Here’s another question:
After a bill is introduced, how is it decided which bills will be debated on the floor and subsequently voted on?
If the bill is scheduled for debate does that ensure it will be voted on in this session of Congress?
This is determined primarily by majority party leadership. First, bills must be “reported out” of committee, and this (probably) requires the support of the chair of the committee, which is always a member of the majority party. Once out of committee, the Speaker of the House (currently Nancy Pelosi) or the Majority Leader in the Senate (currently Harry Reid, both Democrats of course) mostly determine the order in which bills are taken up for votes. In the House, the Rules Committee is also responsible for setting the order of business: essentially creating a special House rule for each item on the list of pending bills that it allows to be considered. The chair of that committee is Louise Slaughter.
Nothing guarantees that a bill ever comes up for debate or vote.
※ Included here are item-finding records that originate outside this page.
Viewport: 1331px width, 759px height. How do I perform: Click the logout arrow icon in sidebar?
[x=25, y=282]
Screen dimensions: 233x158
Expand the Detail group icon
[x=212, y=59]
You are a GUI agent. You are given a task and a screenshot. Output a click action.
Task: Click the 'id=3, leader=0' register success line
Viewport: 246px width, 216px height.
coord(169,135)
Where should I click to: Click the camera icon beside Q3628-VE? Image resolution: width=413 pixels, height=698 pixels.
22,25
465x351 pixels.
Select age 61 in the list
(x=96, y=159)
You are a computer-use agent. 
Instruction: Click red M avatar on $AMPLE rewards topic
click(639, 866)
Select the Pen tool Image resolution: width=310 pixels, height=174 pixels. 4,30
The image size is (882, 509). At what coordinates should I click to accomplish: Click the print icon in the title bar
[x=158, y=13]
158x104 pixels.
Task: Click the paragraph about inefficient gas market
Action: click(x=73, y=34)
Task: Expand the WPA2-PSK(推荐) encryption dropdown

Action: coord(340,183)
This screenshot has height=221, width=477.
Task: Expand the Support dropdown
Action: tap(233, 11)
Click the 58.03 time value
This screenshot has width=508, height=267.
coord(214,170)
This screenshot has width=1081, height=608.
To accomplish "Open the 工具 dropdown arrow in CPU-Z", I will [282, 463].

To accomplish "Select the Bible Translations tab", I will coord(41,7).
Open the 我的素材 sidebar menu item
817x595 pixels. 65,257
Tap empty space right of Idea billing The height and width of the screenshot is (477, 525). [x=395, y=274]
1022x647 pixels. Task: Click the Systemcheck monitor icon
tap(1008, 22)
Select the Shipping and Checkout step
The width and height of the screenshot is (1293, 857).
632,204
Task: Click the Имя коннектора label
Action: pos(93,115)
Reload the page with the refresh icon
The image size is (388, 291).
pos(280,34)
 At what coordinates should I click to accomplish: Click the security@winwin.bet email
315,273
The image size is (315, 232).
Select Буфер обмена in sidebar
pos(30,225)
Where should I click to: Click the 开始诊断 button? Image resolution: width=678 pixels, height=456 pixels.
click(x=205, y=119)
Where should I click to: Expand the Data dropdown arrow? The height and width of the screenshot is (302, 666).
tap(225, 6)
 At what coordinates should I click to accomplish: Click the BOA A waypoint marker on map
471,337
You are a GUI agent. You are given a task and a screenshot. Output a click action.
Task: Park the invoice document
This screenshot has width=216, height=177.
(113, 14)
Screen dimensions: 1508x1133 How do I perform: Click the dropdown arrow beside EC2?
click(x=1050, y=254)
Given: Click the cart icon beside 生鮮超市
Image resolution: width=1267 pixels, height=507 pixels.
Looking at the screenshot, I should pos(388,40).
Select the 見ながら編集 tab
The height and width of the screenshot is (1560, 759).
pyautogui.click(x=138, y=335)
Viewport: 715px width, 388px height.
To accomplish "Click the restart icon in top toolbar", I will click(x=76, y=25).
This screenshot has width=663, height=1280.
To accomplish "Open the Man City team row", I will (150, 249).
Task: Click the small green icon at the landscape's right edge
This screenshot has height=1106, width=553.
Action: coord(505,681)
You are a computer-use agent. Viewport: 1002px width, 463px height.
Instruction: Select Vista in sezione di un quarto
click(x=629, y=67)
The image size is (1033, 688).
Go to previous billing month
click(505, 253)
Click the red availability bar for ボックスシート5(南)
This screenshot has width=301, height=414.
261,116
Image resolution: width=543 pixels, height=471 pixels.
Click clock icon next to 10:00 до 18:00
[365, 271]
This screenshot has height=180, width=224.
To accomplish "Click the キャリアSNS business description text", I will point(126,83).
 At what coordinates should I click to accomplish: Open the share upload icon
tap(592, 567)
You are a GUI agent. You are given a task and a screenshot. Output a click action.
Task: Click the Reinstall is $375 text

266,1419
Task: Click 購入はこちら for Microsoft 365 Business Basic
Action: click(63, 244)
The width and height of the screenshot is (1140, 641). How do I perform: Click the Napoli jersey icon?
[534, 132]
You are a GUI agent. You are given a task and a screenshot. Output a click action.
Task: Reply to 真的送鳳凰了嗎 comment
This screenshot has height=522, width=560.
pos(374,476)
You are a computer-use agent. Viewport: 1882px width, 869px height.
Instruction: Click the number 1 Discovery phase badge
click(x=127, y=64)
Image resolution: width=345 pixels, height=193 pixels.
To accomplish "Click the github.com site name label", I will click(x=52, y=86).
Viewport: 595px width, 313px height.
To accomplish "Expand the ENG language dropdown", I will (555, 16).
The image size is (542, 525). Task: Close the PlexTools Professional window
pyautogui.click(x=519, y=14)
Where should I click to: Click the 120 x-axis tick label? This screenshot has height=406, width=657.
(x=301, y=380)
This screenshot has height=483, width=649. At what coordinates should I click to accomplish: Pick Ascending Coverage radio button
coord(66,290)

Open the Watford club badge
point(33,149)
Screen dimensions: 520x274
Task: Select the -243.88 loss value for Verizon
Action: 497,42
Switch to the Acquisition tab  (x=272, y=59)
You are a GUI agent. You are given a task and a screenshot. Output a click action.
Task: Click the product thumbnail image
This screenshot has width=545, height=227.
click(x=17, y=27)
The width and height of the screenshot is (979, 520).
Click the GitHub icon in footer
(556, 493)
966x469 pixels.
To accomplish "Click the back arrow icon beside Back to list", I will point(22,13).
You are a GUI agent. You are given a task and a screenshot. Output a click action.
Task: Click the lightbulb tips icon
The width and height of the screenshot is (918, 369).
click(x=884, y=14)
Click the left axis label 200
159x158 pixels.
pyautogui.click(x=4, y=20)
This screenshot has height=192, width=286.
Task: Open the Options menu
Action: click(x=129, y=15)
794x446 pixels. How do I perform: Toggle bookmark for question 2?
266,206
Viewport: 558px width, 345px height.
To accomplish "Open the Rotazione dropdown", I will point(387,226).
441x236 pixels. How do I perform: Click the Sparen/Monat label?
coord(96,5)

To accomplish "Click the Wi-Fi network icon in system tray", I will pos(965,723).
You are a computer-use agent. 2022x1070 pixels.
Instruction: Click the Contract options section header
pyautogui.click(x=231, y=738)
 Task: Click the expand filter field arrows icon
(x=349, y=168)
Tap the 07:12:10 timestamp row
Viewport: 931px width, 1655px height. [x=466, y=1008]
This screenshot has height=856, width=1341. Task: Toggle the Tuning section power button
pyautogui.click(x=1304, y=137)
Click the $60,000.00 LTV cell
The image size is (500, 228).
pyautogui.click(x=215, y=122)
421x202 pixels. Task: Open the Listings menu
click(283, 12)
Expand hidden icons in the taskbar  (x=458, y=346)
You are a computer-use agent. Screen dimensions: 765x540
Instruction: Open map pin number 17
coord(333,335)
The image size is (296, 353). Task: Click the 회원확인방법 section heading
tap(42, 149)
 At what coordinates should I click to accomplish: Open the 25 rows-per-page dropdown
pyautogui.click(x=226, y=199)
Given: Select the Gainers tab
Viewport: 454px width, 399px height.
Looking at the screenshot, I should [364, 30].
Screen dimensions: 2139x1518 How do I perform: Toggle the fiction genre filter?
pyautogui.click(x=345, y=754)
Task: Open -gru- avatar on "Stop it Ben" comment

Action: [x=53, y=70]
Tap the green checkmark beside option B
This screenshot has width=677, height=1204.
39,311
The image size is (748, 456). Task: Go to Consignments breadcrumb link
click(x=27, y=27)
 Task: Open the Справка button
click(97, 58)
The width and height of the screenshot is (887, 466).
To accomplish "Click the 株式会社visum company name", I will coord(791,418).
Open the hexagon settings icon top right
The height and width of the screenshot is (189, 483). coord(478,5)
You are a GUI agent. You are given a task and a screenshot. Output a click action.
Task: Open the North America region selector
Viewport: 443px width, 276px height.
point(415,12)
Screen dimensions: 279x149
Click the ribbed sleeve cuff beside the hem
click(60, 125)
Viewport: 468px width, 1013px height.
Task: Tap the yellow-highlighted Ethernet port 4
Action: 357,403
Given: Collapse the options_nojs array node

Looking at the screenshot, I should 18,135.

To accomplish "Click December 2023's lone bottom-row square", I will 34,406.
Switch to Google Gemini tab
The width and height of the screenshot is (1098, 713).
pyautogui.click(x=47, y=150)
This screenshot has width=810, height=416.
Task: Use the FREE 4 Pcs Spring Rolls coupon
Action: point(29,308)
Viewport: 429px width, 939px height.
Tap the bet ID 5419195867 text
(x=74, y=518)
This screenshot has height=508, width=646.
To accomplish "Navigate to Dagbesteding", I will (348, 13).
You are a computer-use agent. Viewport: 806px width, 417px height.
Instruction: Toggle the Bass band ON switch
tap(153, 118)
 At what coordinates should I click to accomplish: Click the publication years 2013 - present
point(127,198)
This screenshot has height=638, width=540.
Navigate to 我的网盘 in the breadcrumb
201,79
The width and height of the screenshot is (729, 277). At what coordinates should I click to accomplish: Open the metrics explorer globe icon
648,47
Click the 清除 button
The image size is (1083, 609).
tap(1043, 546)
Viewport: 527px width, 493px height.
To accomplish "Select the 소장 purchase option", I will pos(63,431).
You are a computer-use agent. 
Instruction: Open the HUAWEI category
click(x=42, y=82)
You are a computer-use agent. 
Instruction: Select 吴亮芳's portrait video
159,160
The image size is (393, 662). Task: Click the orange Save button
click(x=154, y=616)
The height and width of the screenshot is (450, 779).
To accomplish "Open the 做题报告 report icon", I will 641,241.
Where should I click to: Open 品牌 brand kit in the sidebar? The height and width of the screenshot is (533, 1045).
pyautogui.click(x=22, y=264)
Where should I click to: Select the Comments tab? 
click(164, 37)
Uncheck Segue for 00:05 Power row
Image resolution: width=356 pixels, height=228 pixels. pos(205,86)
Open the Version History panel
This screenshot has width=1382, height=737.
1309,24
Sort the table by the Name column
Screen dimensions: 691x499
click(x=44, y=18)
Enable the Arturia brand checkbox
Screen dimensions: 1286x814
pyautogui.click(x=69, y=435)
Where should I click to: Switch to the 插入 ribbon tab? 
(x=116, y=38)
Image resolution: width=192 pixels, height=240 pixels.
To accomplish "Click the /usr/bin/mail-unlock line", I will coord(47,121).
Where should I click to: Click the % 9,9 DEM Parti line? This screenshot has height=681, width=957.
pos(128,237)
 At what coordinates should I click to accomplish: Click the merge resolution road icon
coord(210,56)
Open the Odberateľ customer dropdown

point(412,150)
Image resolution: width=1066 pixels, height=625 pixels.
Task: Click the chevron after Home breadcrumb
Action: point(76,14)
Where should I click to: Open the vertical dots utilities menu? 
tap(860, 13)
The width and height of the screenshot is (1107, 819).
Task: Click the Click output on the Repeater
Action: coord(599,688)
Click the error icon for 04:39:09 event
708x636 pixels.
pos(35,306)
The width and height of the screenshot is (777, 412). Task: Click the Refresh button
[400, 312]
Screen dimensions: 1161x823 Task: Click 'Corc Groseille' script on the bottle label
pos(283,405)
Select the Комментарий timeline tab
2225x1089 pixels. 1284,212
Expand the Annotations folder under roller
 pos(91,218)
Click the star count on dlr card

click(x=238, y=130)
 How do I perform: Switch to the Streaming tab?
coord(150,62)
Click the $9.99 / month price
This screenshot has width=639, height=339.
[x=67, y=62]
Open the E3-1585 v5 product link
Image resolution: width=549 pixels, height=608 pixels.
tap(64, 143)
This process is largely unpredictable (unless you work in the Capitol). To us on the outside, we have no idea what is going to come up until it happens (or perhaps a week before if you follow the Whip notices).
The status line on this site “Scheduled for Debate” was really a misnomer. That was listed for bills that were reported by committee or added to a “calendar of business” but neither had much of a relation to when bills actually get consideration. I am revising that now.